Há uma coisa que a direita devia meter na cabeça de uma vez por todas: o PS é um adversário formidável. Uso a palavra no sentido do dicionário, ou seja: é um adversário “tremendo”, que deve “infundir respeito”, “provocar medo” e “inspirar terror”. As razões para isso deviam ser evidentes para qualquer político portador de uma literacia básica. O PS pode ter muitos defeitos — e tem, de facto, muitíssimos. Mas a ligação profunda dos socialistas com os eleitores vem de antes do 25 de Abril, solidificou-se no processo revolucionário, sedimentou-se com a adesão à Europa e manteve-se com a modernização da nossa economia. A esta altura, já devia ter ficado claro que a mera passagem do tempo não é suficiente para, só por si, varrer o PS do governo.

Nos últimos cinquenta anos, vários líderes políticos cometeram o erro infeliz de subestimar o PS. A poucos dias das primeiras eleições em democracia, por exemplo, o então primeiro-ministro Vasco Gonçalves, o nosso émulo de Lenine, chamou Mário Soares à parte e confidenciou-lhe que tivera acesso a sondagens que mostravam, sem margem para dúvidas ou hesitações, que o partido mais votado seria o MDP/CDE, que era um mero satélite dos comunistas; o segundo seria o PCP; e o terceiro, coitadinho, seria o PS. Na realidade, os socialistas ficaram em primeiro lugar, os comunistas em terceiro e o MDP/CDE, com a sua camuflada dependência do PCP, teve escassos 4,1% dos votos (que, ainda por cima, se evaporariam pouco depois).

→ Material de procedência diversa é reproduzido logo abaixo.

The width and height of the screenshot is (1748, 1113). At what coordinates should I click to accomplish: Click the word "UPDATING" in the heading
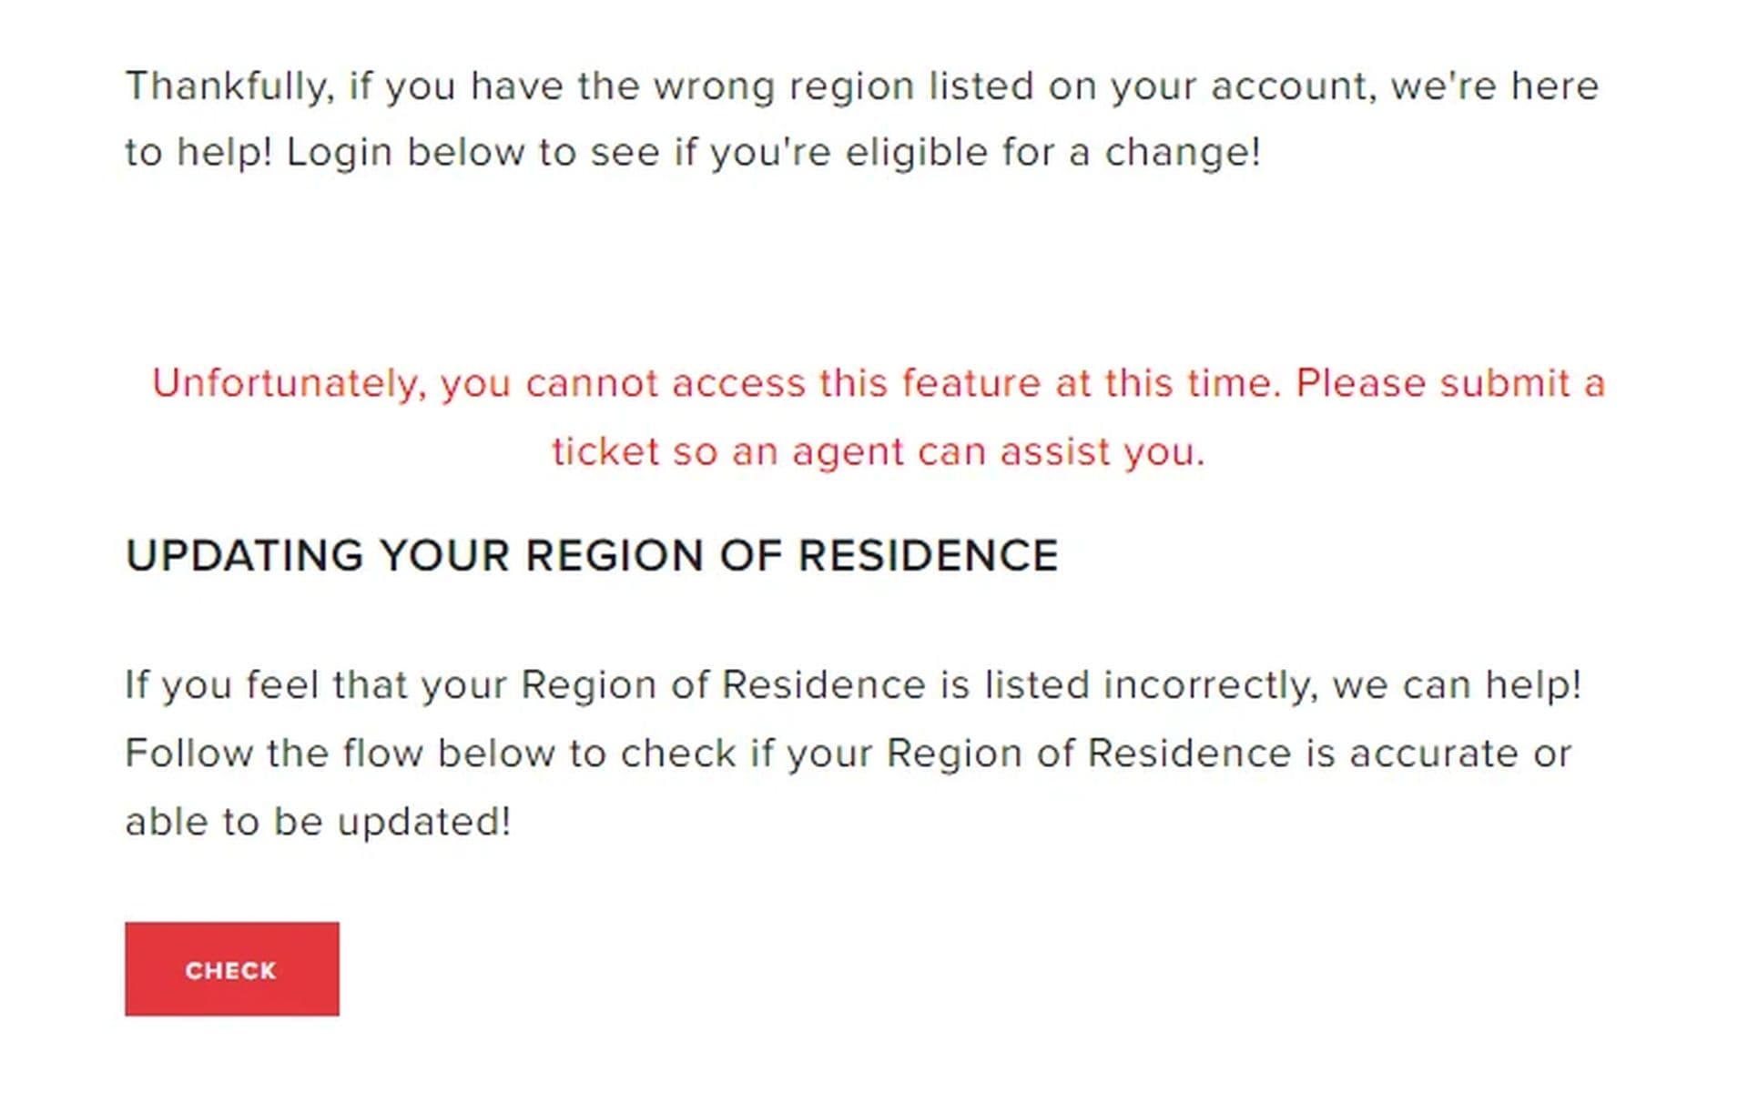244,556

Passado um ano, nas legislativas de 1976, foi o PSD a achar que os socialistas tinham mais fraquezas do que forças. Segundo as previsões instintivas de Francisco Sá Carneiro, os social-democratas ficariam em primeiro lugar, com 35% a 40% dos votos, e o PS teria menos 10 pontos percentuais. Aconteceu exatamente o contrário: o PS teve 34,8% e o PPD ficou 10 pontos percentuais abaixo, com 24,3%. Enquanto os votos eram contados, várias pessoas que sabiam ler a geografia eleitoral explicaram a Sá Carneiro, com didatismo e paciência, o que ia acontecer naquela noite — mas ele continuou firmemente alheado da realidade, numa euforia incompreensível. Numa conferência de imprensa inicial, o líder do PSD manteve este apego à irracionalidade. Quando finalmente se confrontou com o resultado final, Sá Carneiro confessou aos mais próximos que estava “decepcionadíssimo”.

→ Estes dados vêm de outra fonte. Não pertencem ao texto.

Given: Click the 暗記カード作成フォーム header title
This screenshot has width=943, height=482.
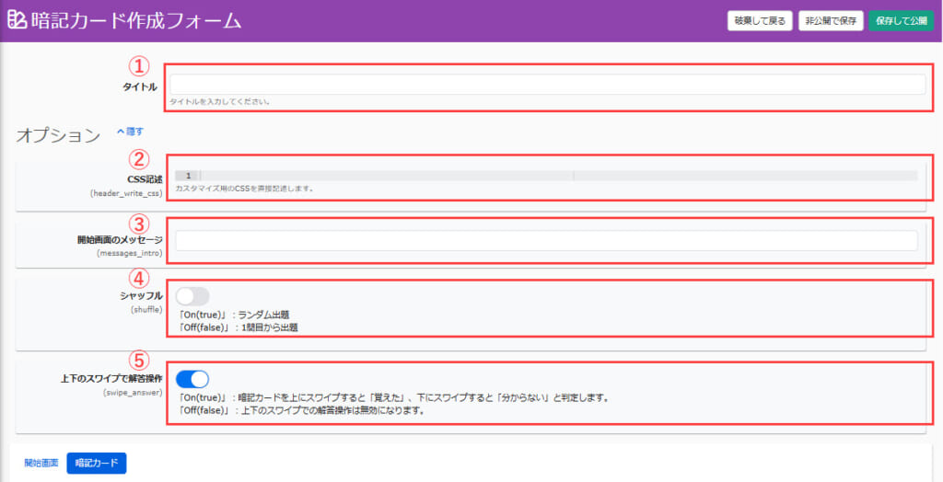Looking at the screenshot, I should click(x=136, y=20).
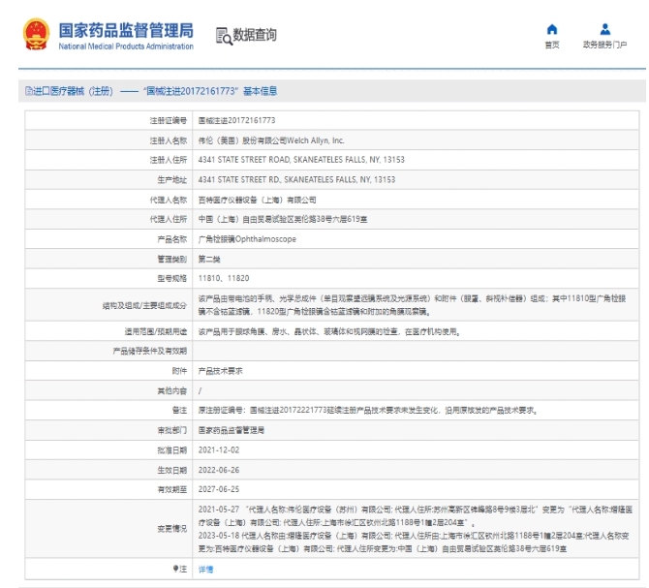The image size is (649, 588).
Task: Click the 进口医疗器械(注册) breadcrumb text
Action: pos(73,91)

Ao longo destes 50 anos, outros líderes do PSD viriam a ficar várias outras vezes “decepcionadíssimos”. Mas por culpa própria: verdadeiramente, os social-democratas nunca perceberam a força do PS. Hoje, o mantra à direita é o de que o PS só sobrevive porque mantém cativos os reformados, com a promessa de pensões miseráveis, mas seguras; porque mantém cativos os desprotegidos, com subsídios baixos, mas seguros; e porque mantém cativos os funcionários públicos, com a promessa de salários medianos, mas seguros.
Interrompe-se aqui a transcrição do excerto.